Archive for October, 2014

Extreme brews and better ones that stay within more-reasonable limits

While in Antwerp last week I sampled many good beers but none as good as the Trappist-brewed Orval pictured.
Oval Belgian Trappist Beer
The locals love it so much that demand far exceeds supply from the ever-shrinking ranks of monks who brew it at the monks at the centuries-old Abbey of Notre Dame d’Orval. It is lip-smacking good, or as the Belgians in this Dutch-speaking region say—smakelijke.

On the flight home I watched several episodes of Brew Dogs, which features a pair of zany Scots who go for extreme craft beers. For example they took a blond Belgian ale and freeze distilled it many times to a level of 55 percent alcohol by volume (ABV)—a new record for beer.

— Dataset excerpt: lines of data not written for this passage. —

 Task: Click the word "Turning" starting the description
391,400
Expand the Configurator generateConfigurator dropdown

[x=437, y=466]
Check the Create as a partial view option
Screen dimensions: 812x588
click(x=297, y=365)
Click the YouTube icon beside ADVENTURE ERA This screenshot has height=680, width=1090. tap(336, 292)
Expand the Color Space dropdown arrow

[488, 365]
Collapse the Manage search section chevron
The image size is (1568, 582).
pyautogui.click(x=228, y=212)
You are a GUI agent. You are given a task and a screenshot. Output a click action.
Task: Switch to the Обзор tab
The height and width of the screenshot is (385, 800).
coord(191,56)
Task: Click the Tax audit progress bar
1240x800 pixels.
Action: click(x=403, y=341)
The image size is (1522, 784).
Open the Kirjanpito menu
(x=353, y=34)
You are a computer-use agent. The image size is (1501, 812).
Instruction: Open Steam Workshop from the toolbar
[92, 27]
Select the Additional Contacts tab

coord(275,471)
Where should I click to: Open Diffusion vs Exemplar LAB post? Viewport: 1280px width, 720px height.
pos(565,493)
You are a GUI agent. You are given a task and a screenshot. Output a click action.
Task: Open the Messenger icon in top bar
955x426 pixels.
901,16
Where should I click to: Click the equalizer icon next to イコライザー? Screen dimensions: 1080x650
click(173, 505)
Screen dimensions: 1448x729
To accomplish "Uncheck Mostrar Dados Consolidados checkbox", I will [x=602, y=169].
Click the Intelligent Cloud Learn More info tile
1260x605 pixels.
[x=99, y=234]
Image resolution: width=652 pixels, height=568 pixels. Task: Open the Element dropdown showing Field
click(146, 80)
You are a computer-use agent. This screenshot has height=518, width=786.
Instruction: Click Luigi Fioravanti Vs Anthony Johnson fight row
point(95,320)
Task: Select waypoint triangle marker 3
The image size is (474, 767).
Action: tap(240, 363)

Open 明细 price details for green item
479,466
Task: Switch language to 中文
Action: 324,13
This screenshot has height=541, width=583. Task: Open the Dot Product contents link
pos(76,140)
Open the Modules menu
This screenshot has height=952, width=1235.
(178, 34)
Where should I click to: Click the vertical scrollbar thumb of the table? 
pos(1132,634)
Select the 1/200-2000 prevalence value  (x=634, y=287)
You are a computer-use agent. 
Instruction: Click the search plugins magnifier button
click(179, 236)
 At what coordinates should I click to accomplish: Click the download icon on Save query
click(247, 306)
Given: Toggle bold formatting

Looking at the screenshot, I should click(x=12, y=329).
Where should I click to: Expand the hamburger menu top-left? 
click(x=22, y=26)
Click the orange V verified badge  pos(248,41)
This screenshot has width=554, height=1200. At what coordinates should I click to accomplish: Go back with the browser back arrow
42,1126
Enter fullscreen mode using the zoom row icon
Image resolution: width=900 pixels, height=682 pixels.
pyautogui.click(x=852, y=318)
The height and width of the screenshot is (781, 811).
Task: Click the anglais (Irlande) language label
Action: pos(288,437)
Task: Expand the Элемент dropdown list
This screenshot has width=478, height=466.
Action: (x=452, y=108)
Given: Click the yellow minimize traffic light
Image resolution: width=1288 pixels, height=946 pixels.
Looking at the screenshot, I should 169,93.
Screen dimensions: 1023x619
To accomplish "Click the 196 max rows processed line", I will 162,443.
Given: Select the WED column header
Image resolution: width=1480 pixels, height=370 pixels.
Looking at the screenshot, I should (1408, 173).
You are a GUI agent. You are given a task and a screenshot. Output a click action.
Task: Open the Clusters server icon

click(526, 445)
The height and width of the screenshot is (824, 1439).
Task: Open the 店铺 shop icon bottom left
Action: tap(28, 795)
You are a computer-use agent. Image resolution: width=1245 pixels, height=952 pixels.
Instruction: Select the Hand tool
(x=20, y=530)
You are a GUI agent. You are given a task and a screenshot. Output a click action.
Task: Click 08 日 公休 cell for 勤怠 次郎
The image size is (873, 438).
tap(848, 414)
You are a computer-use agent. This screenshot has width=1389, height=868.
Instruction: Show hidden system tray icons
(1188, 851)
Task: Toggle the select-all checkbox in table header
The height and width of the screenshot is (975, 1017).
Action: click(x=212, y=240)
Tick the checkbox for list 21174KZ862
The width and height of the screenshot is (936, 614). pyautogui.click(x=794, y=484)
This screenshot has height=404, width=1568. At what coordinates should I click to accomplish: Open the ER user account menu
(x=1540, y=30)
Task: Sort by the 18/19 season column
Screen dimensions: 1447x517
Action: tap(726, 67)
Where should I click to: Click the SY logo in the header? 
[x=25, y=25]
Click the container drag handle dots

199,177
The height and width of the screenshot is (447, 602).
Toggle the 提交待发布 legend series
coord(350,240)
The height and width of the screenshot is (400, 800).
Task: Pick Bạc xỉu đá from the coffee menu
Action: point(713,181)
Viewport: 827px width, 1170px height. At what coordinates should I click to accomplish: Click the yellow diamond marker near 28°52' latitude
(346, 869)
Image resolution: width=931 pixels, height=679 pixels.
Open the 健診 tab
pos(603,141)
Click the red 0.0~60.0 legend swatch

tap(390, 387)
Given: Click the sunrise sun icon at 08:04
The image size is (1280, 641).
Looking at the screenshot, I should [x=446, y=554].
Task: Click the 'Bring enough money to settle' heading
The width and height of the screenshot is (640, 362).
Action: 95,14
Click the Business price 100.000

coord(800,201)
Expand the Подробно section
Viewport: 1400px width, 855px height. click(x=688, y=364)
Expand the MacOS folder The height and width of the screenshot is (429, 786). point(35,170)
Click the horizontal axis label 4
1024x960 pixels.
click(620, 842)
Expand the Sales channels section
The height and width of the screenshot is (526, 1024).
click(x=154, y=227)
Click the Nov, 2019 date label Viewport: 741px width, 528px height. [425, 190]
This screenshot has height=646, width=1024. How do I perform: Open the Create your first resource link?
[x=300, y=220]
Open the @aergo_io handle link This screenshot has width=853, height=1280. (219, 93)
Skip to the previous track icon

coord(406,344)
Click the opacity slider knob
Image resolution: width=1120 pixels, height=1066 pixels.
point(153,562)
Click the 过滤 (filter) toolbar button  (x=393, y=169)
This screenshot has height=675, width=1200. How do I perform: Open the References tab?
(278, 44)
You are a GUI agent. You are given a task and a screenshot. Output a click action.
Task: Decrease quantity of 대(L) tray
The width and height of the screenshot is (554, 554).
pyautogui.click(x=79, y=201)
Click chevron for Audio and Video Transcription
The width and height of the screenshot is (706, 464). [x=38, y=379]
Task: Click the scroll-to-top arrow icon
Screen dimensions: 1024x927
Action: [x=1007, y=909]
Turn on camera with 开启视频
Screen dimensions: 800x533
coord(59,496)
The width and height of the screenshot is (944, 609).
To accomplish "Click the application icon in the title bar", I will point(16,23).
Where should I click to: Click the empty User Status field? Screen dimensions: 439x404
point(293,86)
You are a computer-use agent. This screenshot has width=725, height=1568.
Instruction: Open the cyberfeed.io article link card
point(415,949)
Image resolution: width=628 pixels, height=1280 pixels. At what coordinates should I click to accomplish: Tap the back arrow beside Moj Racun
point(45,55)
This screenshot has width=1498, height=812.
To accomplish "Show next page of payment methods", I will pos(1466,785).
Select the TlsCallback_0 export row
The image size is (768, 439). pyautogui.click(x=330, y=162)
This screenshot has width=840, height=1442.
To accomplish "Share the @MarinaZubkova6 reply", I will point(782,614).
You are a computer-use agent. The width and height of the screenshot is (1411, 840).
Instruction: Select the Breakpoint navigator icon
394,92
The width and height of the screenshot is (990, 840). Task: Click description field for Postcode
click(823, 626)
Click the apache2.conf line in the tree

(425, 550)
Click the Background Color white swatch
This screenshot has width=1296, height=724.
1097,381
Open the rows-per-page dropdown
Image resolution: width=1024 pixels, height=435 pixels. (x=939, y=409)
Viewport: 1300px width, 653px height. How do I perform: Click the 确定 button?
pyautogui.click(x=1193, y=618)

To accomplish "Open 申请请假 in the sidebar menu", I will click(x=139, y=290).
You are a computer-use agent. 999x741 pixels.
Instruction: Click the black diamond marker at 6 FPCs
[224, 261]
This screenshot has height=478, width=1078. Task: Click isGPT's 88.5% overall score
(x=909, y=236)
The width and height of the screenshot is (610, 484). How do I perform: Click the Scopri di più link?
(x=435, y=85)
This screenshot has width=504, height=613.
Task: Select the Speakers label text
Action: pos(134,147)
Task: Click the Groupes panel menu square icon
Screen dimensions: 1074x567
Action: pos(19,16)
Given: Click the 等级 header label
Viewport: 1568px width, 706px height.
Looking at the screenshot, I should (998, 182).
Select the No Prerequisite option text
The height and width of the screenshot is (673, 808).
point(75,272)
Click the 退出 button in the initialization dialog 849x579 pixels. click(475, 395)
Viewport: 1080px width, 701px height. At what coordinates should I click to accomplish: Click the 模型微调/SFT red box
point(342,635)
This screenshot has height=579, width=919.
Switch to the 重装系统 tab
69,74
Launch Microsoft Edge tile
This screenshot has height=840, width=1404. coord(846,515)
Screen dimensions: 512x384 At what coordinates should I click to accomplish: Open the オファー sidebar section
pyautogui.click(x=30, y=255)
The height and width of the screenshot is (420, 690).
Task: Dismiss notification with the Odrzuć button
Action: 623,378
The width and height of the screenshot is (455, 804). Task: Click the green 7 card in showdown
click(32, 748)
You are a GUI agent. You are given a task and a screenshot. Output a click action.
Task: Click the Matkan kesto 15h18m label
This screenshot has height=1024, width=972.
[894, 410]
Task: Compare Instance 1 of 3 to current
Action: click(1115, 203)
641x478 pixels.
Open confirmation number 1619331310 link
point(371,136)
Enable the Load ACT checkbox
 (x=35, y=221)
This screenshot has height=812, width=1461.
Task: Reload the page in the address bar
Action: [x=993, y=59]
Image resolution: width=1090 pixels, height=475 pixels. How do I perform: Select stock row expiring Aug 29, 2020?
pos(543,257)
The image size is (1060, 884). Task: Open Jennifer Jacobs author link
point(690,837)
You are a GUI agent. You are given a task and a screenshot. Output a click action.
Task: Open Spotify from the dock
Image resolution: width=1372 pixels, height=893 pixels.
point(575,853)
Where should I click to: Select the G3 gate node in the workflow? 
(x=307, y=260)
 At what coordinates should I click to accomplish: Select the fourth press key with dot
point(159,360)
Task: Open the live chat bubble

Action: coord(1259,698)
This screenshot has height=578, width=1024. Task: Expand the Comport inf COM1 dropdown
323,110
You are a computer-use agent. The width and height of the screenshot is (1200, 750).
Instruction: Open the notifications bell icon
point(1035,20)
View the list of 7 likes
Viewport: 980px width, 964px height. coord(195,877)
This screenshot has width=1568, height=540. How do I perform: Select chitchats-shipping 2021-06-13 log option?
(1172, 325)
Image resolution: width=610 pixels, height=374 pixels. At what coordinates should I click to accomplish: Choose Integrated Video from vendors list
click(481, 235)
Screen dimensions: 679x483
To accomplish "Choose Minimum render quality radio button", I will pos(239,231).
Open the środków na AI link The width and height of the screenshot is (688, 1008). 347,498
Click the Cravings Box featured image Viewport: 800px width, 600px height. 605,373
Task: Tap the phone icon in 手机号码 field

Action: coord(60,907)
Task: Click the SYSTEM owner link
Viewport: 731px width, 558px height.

However even with it being infused with nettles from the Scottish Highlands and fresh juniper berries, this over-the-top brew must go well beyond the bounds of good taste.and … then put in a bottle created by a taxidermist.

A few years ago I headed over the border to Hudson, Wisconsin* to pick up a bottle of the then record-holder for ABV at a now-paltry 22 percent**—Dogfish Head’s World Wide Stout. With some coaching from my number one son, I poured it into a brandy-glass and sedately sipped it.  I rate it zeer smakelijke. However, I am happy to go for far more reasonably high ABVs of 8 percent or so that come with tripel Belgian abbey ales. A few mugs of that provide a very good buzz. Proost!

*Many great beers do not achieve distribution in Minnesota due to liquor not being allowed for sale on Sundays and especially not growlers of craft-brews—all this being defeated again in May by State Senate. It seems that hell will freeze over and the Vikings will win the Superbowl before we can drink on Sundays. Until then it’s on Wisconsin.
**See this beer well down the BeerTutor.com list of strongest beers in the world.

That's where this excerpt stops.